Ночью я спала плохо. Мне мешал Владимир Корф. Стоило задремать, и он вставал перед глазами, то поучая, то пугая, то - самое ужасное - целуя меня. Ворочаясь с боку на бок, я успокоительно твердила: - Нет ничего необычного в том, что человек, видящий шлейфы, поразил моё воображение. Но совесть с усмешкой вопрошала: - А при чем тут эротические сны? И я не знала, что ответить. Слишком долго после пробуждения меня не оставляло томительное чувство, что всё случилось наяву. В дамских романах пишут: «Её тело горело, как в огне». Если убрать ненужный пафос, примерно так я себя и ощущала.
Включенный для борьбы с бессонницей интернет бесцеремонно констатировал, что «эротический сон свидетельствует о готовности организма к сексуальным отношениям, а это совершенно нормально». Я с досадой захлопнула ноутбук и уткнулась лицом в подушку. Ничего себе «нормально», если в твои ночные фантазии вторгается совершенно посторонний человек. Хуже всего, что Миша никогда не снился мне в подобных снах. Терзаясь невольной виной, я утешила себя, напомнив, что знакомство с Корфом было слишком необычным. Кто знает, поразил бы он моё воображение, если бы первый раз явился не в блеске молний, а просто присел за столиком в кафе.

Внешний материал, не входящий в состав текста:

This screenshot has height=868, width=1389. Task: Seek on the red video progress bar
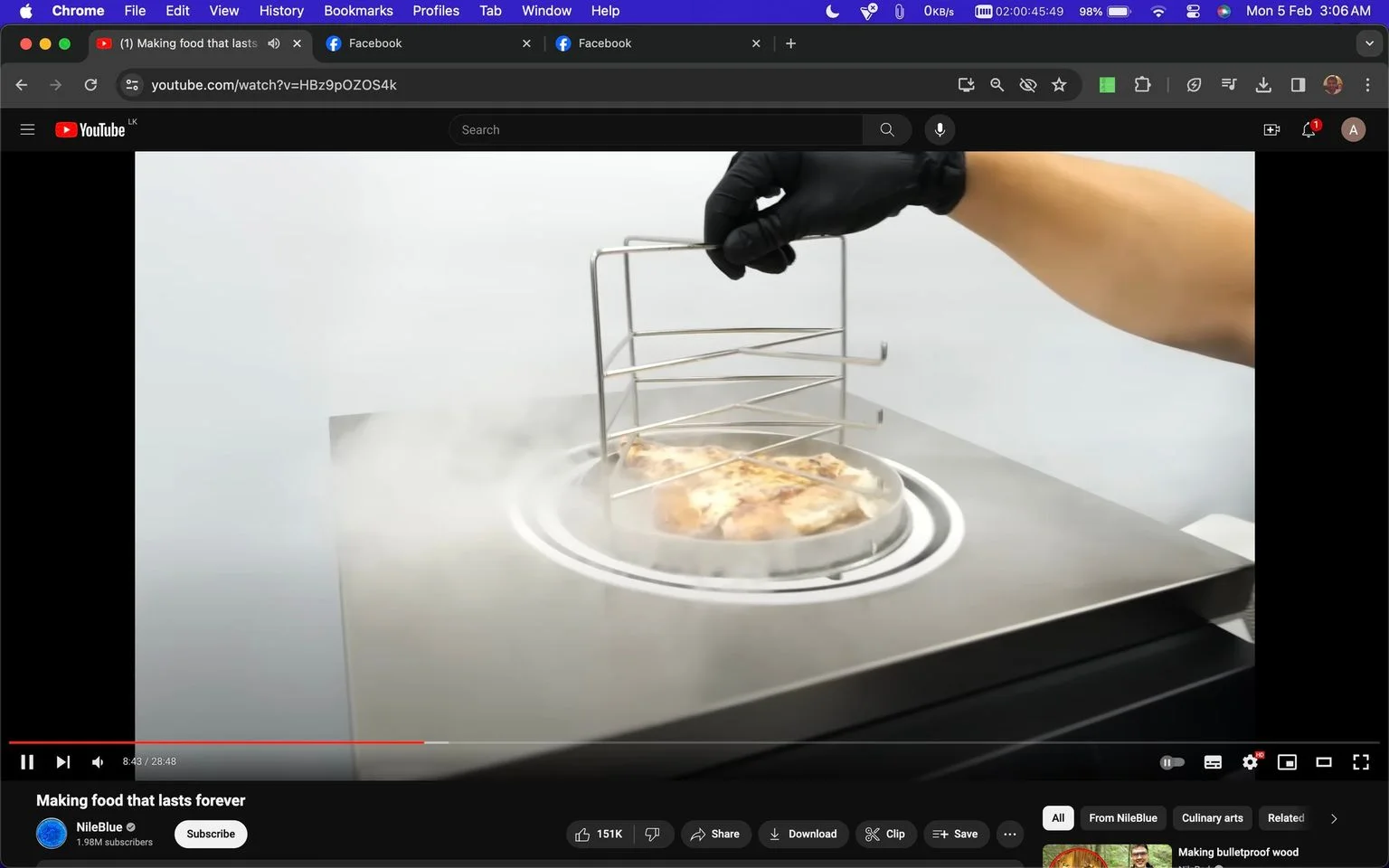(x=217, y=742)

Не желая больше изменять любимому – пусть даже во сне, я побрела на кухню, заварила шарик белого чая с громким названием «Лотос благоденствия» и, глядя, как в чашке распускается пушистый цветок с красными листочками, задумалась о проблемах насущных. Собственно их было три: угроза Корфа испортить наши с Мишей отношения, моя непонятная реакция на этого грубияна и глупый отказ встретиться с ним и поговорить о шлейфах. Последнее было несложно исправить – визитная карточка с номером телефона лежала на столе, загадочно поблескивая серебристой вязью. Но как объяснить Мише моё свидание с его приятелем? Не рассказывать же о шлейфах. Так и за душевнобольную сойти недолго.

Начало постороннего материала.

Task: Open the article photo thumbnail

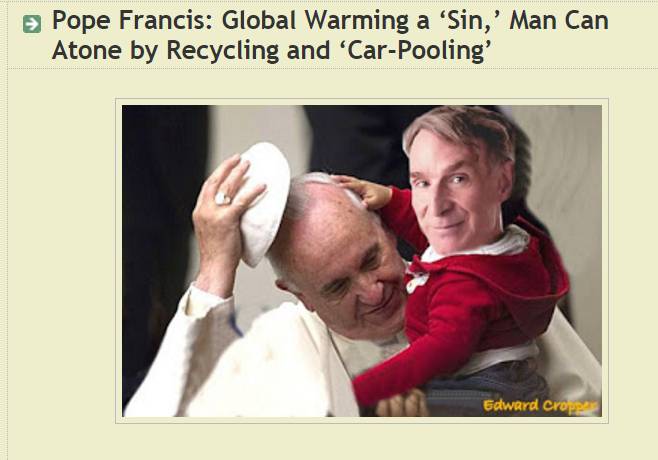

Круг замкнулся, и выхода не находилось. Вспомнив любимую поговорку Скарлетт О’Хара, я решила подумать об этом завтра, тем более что из комнаты протяжно зазвонил будильник, напоминая, что честным труженикам пора собираться на работу.
Уроки отвлекли меня, заставив переключиться на насущные проблемы. Что ни говори, работа - лучшее лекарство от душевных мук. Но едва я увидела Мишу, забежавшего ко мне в обед, как тревоги вернулись во всей красе. Не помог ни совместный бизнес-ланч в кафе, ни веселые анекдоты, рассказанные моим кавалером. К тому же, расставаясь, он виновато сообщил, что сегодня вечером не сможет вырваться в театр.
- Собирают внеочередное правление. Опять просидим до поздней ночи, - мой трудоголик вытащил билеты: - Позови кого-нибудь из подруг. Потом расскажешь, понравилось или нет.
Не ходить было жалко. В «Тоске» пела сама Шарлотта Романова. Как назло, все приятельницы и коллеги в этот вечер были заняты. Вытащив из кошелька и покрутив в руках серебристую визитку, я решила совместить приятное с полезным. Само собой, приятным был театр, а полезным - обещанный рассказ о шлейфах. В антракте можно спокойно поговорить и даже неплохо, что беседа не продлится слишком долго. Вдруг и узнавать-то нечего.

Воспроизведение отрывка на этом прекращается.